Inceneritore a Gavassa, scintille in Regione sull’impatto del mega-impianto: “Carente la documentazione di Iren”

28/11/2018 – La Regione chieda a Iren documentazione più dettagliata sull’impatto ambientale dell’impianto per la produzione di biometano di Gavassa a Reggio Emilia, perchè  quella consegnata è carente. Lo chiede Gian Luca Sassi (ex M5s, ora nel gruppo misto), in un’interpellanza in cui invita la Giunta a sospendere la procedura di Via e a chiedere a Iren di predisporre volontariamente l’elaborato di valutazione di impatto sanitario. “Questo per le problematiche ambientali connesse al progetto, a partire- sottolinea Sassi- dall’aumento del traffico di veicoli che trasporteranno la forsu (frazione organica dei rifiuti, ndr. )”.

Il progetto, ora sottoposto a procedura di valutazione di impatto ambientale, prevederebbe un impianto di trattamento della frazione organica derivata dalla raccolta differenziata, con successiva raffinazione di biogas in biometano e produzione di compost. Secondo Sassi, non ci sarebbe però chiarezza neanche sui territori serviti dall’impianto: “Cerchiamo di capire qualcosa in piu'”.

La “Regione- risponde l’assessore all’Ambiente Paola Gazzolo- non ha competenza per poter chiedere la sospensione della procedura di Via, che già comprende anche l’elaborato sull’impatto sulla salute umana”.

La valutazione di impatto ambientale, infatti, è  attualmente in corso e da poco si sono conclusi i 60 giorni di deposito utili per l’invio di osservazioni dei cittadini, dopo di che Arpae provvederà a inviare a Iren la richiesta di chiarimenti e integrazioni.

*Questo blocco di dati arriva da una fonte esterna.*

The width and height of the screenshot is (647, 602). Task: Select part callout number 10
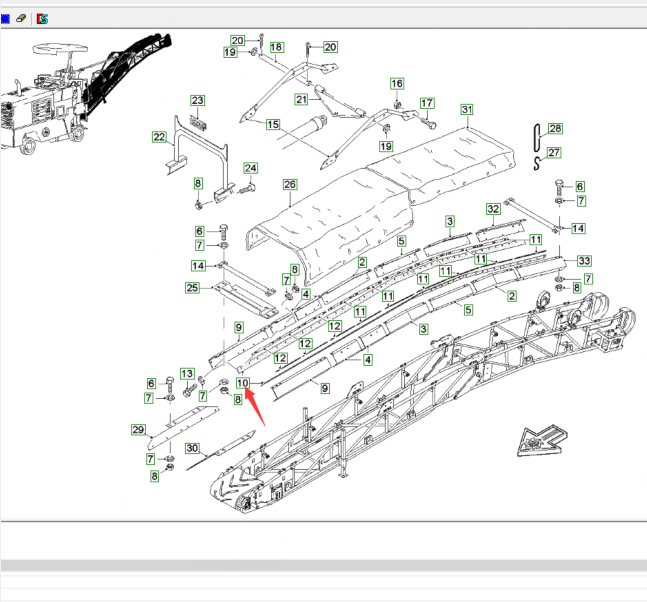tap(243, 383)
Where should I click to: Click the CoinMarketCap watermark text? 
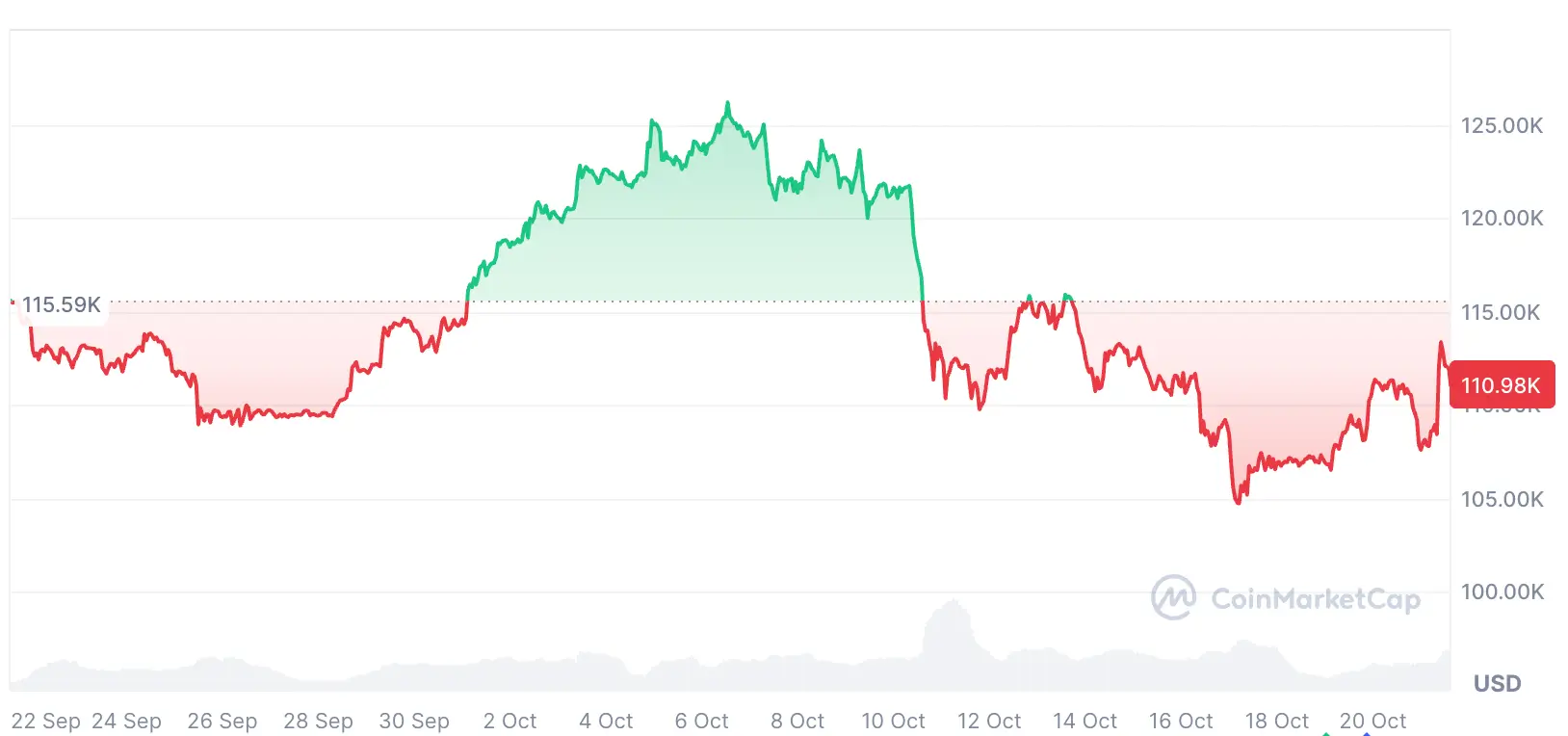click(1315, 599)
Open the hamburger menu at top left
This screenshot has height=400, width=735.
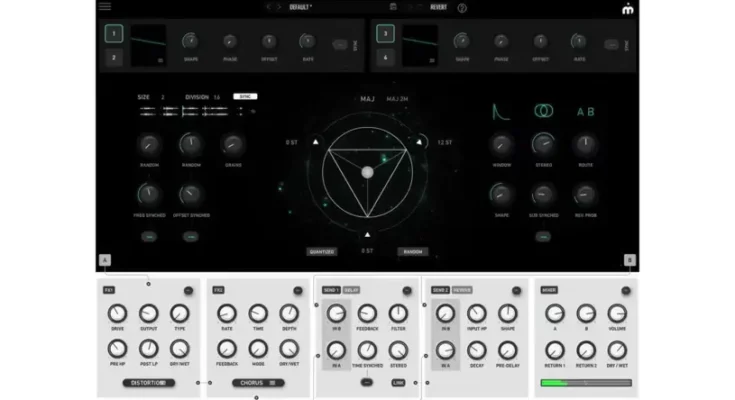[105, 7]
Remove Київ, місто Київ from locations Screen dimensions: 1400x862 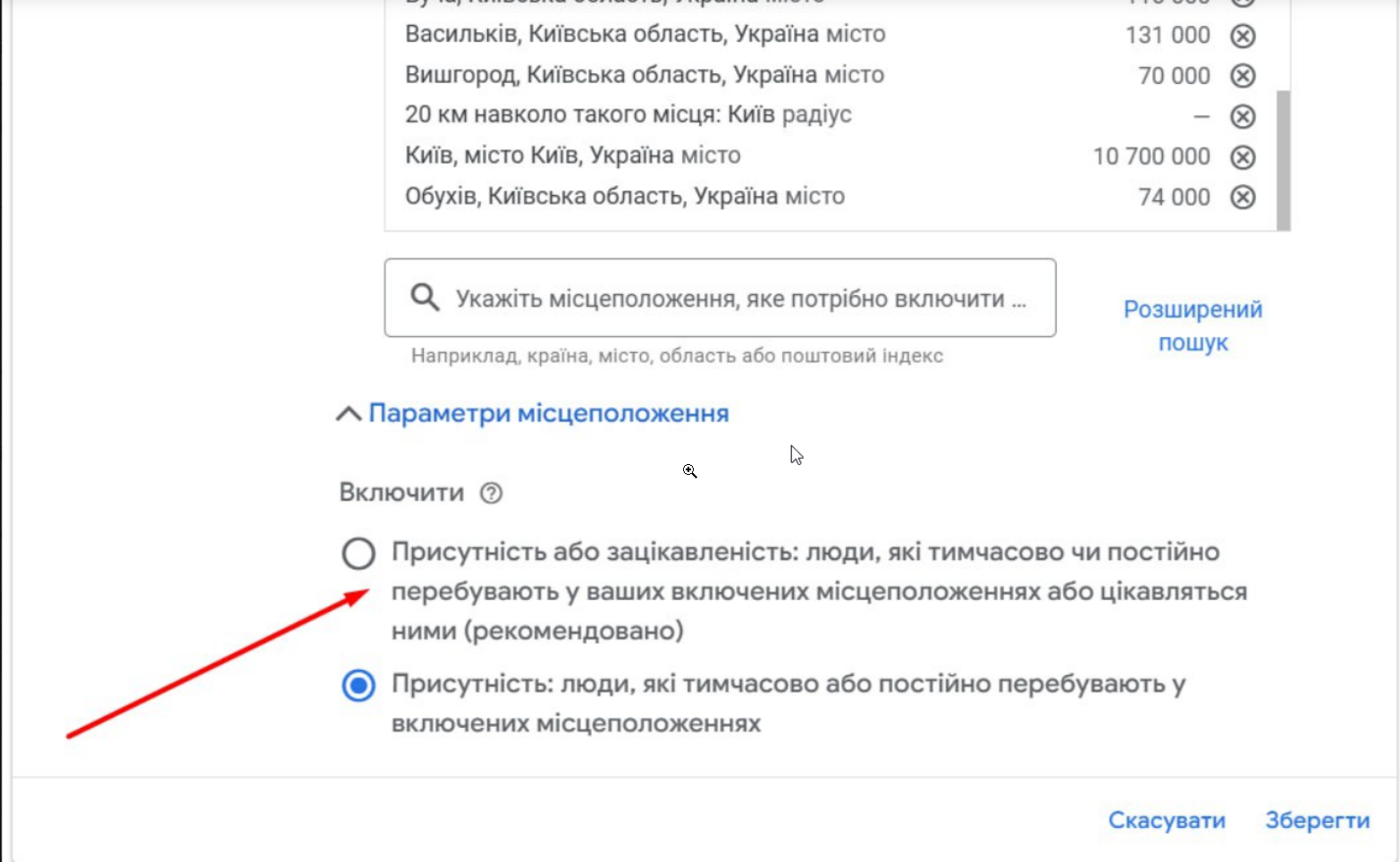1243,157
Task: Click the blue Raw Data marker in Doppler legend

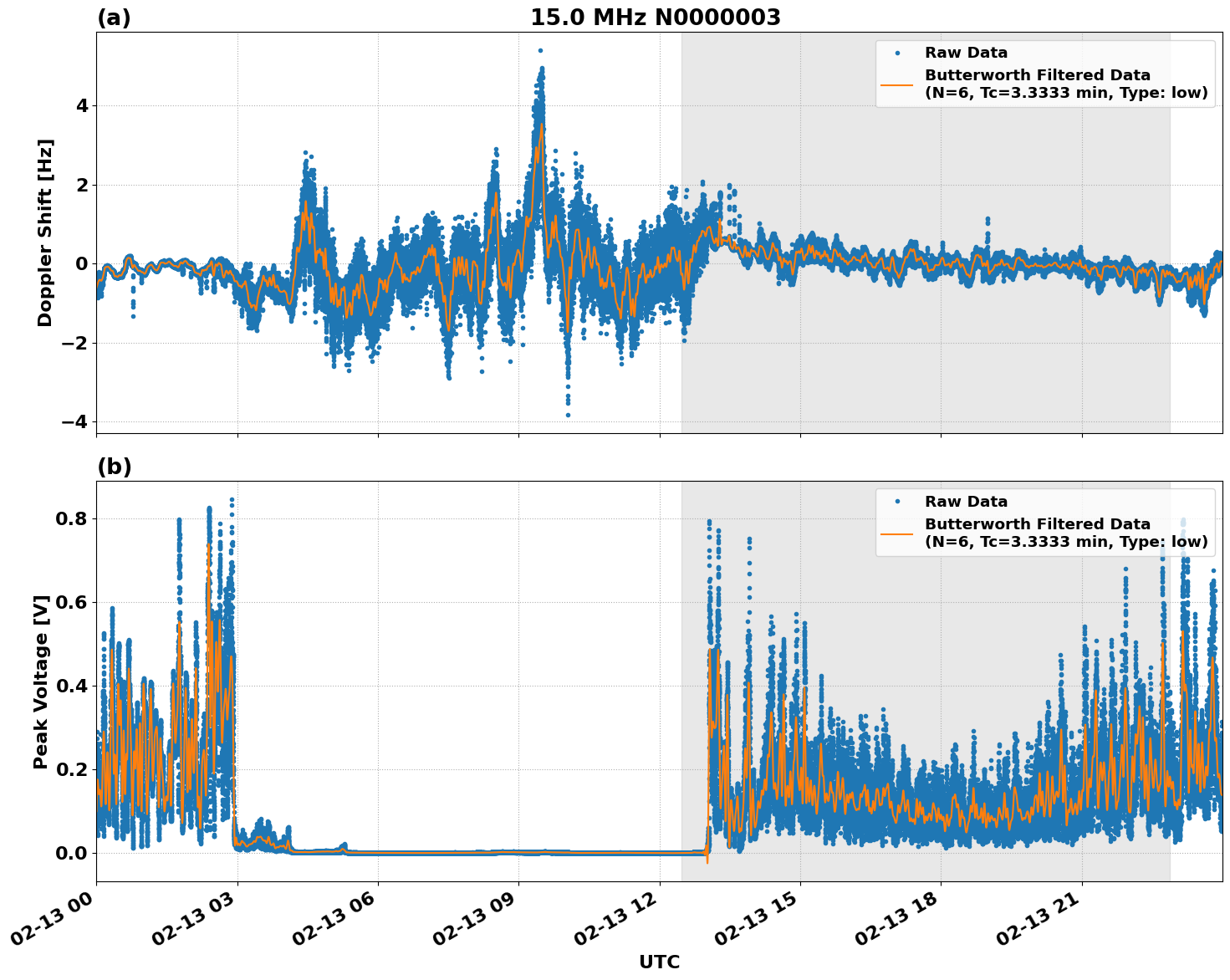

Riguardo al trattamento dei rifiuti, l’assessore ha sottolineato come l’obiettivo dell’autosufficienza sia da attuarsi “su scala regionale e non provinciale”. Il che, per Sassi, “conferma che il territorio di riferimento dell’impianto e’ tutta la regione, non solo Reggio Emilia, e quello che dice Iren non e’ vero”.

Sassi si dice curioso di vedere le risultanze della Via e di capire dove andranno a finire gli scarti di lavorazione. “Dal punto di vista ambientale- aggiunge Sassi- spero che il traffico di camion non impatterà sugli obiettivi del Piano Aria della Regione”.

Questo progetto, conclude, “non va in una direzione ecosostenibile”.